Model-based Approach for Automatic Generation of Hardware Architectures for Robotics

Increasingly complex robotic platforms incorporate heterogeneous sensors and actuators. They are usually coupled with embedded computers but relying on software solutions not entirely suited for processing large amount of data concurrently and fast enough to keep real-time constrains. FPGAs are ideal candidates to enhance those systems computing capabilities while still being programmable. However, it is cumbersome to manually incorporate them into new or existing systems because providing accelerators with a specific integration capability limits their applicability. This work presents an approach to integrate multiple hardware accelerators into a robotic system.

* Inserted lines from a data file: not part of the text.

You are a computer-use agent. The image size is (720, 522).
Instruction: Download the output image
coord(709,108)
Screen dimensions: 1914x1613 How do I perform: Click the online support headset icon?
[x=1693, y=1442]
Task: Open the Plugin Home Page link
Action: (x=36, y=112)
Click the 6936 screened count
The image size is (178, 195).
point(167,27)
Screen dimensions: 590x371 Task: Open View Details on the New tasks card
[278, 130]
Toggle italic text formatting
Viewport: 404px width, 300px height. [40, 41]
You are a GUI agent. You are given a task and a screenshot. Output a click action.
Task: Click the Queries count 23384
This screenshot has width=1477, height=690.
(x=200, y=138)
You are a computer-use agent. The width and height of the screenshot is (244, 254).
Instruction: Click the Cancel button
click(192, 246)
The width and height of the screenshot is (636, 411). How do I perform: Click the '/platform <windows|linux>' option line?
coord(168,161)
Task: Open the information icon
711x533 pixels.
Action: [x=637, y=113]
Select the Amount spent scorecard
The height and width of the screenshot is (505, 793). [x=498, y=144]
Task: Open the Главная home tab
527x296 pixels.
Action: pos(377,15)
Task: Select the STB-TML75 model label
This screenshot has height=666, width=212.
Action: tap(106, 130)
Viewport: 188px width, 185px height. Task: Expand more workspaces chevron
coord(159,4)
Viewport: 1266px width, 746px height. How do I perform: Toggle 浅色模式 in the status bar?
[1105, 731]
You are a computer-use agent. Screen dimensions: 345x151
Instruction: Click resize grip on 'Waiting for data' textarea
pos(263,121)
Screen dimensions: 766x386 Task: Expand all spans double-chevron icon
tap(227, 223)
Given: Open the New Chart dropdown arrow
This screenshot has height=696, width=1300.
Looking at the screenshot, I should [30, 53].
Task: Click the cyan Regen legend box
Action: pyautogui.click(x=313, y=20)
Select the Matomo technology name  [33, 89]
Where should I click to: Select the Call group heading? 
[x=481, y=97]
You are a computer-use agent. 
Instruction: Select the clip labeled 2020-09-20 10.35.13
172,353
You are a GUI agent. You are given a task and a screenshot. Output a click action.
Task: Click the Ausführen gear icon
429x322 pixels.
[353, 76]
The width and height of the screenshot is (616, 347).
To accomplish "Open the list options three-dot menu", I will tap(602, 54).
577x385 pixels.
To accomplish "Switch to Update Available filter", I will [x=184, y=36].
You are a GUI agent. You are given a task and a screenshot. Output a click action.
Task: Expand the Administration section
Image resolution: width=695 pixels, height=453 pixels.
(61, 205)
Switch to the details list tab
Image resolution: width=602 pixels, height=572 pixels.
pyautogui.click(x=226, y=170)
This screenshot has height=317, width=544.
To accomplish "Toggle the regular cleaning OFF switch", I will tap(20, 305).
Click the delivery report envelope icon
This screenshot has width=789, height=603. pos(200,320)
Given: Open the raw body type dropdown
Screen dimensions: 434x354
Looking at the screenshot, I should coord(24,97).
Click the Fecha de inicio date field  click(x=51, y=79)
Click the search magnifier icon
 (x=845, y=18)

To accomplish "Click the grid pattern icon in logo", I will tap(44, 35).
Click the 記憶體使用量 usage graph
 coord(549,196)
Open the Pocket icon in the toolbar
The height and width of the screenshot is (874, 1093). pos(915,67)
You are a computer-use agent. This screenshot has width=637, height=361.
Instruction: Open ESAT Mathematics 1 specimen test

A model-based toolchain automatically generates the necessary hardware components (VHDL modules) from existing message specifications to exchange data with the accelerators. The goal is to seamlessly replace software components with FPGA-based ones while retaining the same communication interface. Instead of writing several hundred lines of VHDL, a dozen input specification lines are sufficient with our approach. The results are validated through an evaluation of all message specifications included in the latest Robot Operating System (ROS) versions. The 2295 messages evaluated show the robustness in our capabilities to support arbitrarily large ROS messages types, multiple data types, and nested messages. Moreover, our approach facilitates the extension from ROS1 to provide support for ROS2 easily. Finally, two use cases are shown to prove the feasibility of our approach on real applications. The first one incorporates a hardware accelerator for image processing obtained by High Level Synthesis (HLS) into an existing software architecture. The second one consists of a fully FPGA-based mobile platform with ROS features incorporated.